We can now infer more skills and experiences using the frequency analysis after added Resume/CV based (domain specific) stopwords.

## 7. Creating Formatted (Pretty) Output
We will create a utility function that will return the original document in a similaryl formatted manner.

In [77]:
def tokenized_formatted(document):
    result = []
    for line in document.split('\n'):
        tokens = tokenize(line)
        result.append(' '.join(tokens))
    return '\n'.join(result)

In [106]:
resume_file = open('../assets/resume.txt', 'r')
resume = resume_file.read()
resume_file.close()
resume_tokenized_pretty = tokenized_formatted(resume)
print(resume_tokenized_pretty)

anish sachdeva
software developer clean code enthusiast

phone 8287428181
email anish_ outlook
home sandesh vihar pitampura delhi 110034
date birth 7th april 1998
languages english hindi french

experience
college 4 months
delhi india
creating content teach core java python data structures algorithms giving online classes students

summer research fellow university auckland 2 months
auckland zealand
geometry mobius transformations differential grometry dr pedram hekmati department mathematics university auckland

software developer cern 14 months
cern geneva switzerland
core platforms team fap bc group part agile team developers maintains adds core functionality applications used internally cern hr financial administrative departments including scientific
legacy applications comprise single times multiple frameworks java spring boot hibernate java ee also google polymer 1 0 jsp client side
maintained cern electronic document handing system application 1m loc comprising multiple framewo

In [107]:
# We now store this output in a text file
pickle.dump(resume_tokenized_pretty, open('../assets/resume_tokenized.p', 'wb'))

In [108]:
# We can view contents of the file using the below code
file = pickle.load(open('../assets/resume_tokenized.p', 'rb'))
print(file)

anish sachdeva
software developer clean code enthusiast

phone 8287428181
email anish_ outlook
home sandesh vihar pitampura delhi 110034
date birth 7th april 1998
languages english hindi french

experience
college 4 months
delhi india
creating content teach core java python data structures algorithms giving online classes students

summer research fellow university auckland 2 months
auckland zealand
geometry mobius transformations differential grometry dr pedram hekmati department mathematics university auckland

software developer cern 14 months
cern geneva switzerland
core platforms team fap bc group part agile team developers maintains adds core functionality applications used internally cern hr financial administrative departments including scientific
legacy applications comprise single times multiple frameworks java spring boot hibernate java ee also google polymer 1 0 jsp client side
maintained cern electronic document handing system application 1m loc comprising multiple framewo

## 8. Discussion
We have seen that after removing the stopwords from the resume our number of words has gone down considerably and also that the words we removed never added a lot of meaning to our text. Large companies who will receive many resumes will want to search them using keywords such as `Java`, `Python`, `web Development` etc. and words such as `i`, `me`, `mine` are superfluous in nature.

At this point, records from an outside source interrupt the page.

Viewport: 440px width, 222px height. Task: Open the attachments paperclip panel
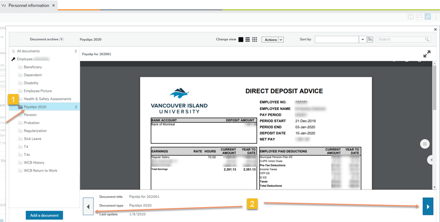pos(427,16)
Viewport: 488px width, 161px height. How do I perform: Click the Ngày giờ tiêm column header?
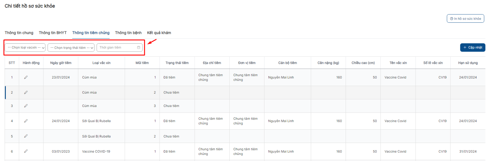click(x=61, y=63)
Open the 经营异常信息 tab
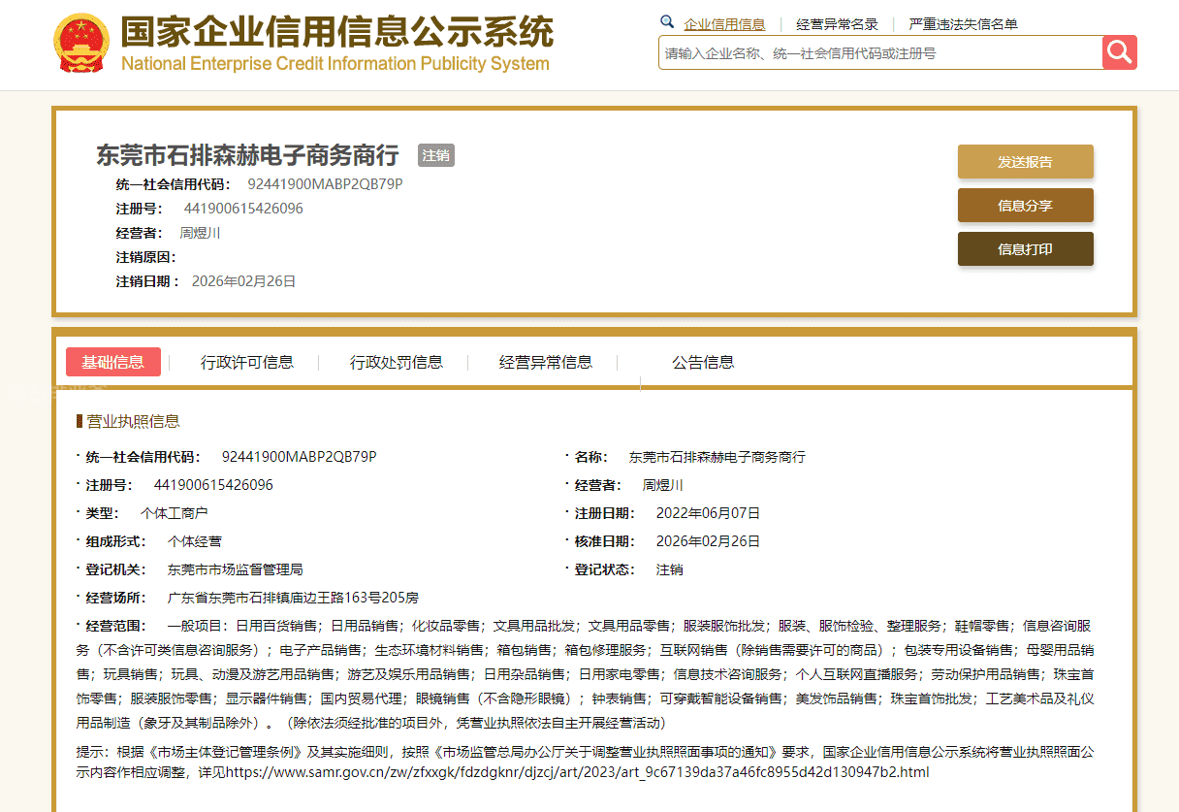The image size is (1179, 812). (x=546, y=362)
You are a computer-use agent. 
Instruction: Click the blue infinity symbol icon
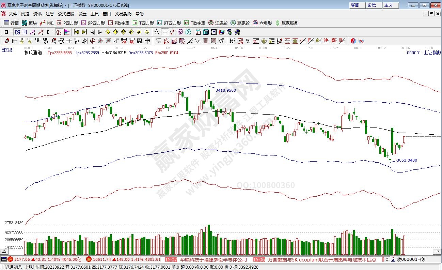click(x=361, y=41)
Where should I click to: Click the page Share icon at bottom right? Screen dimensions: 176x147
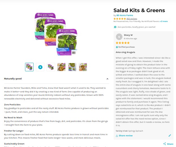[x=164, y=144]
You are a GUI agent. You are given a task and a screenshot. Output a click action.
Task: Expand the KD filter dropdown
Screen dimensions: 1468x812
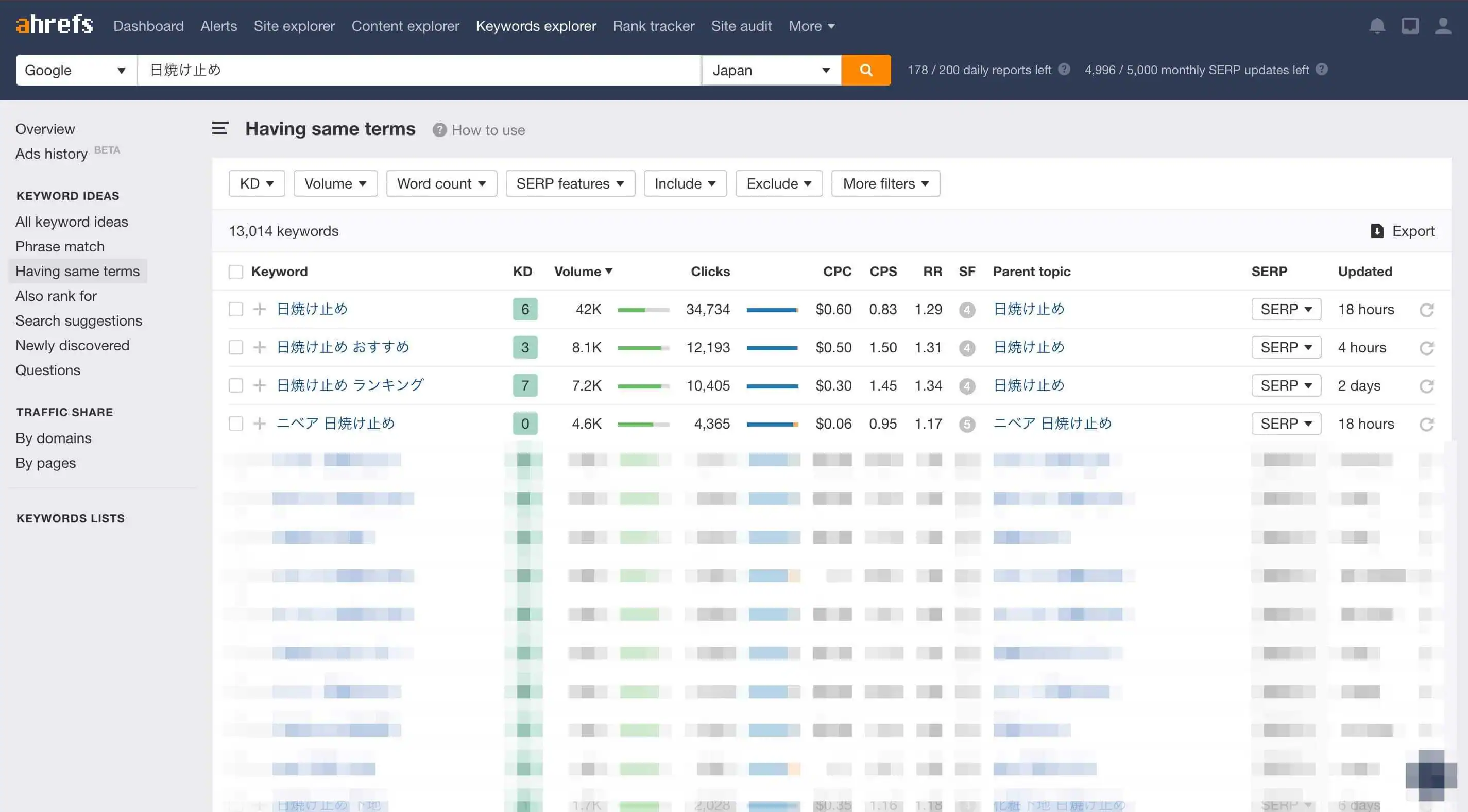(x=255, y=183)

So, by removing these stopwords we have actually make our corpus more information dense and any other further task we might perform such as converting these words into embeddings or any other Machine Learning/Deep Learning task will now be done on a smaller Corpus and hence would run faster.

Considering these above advantages removing stopwords is a very beneficial pre-processing step.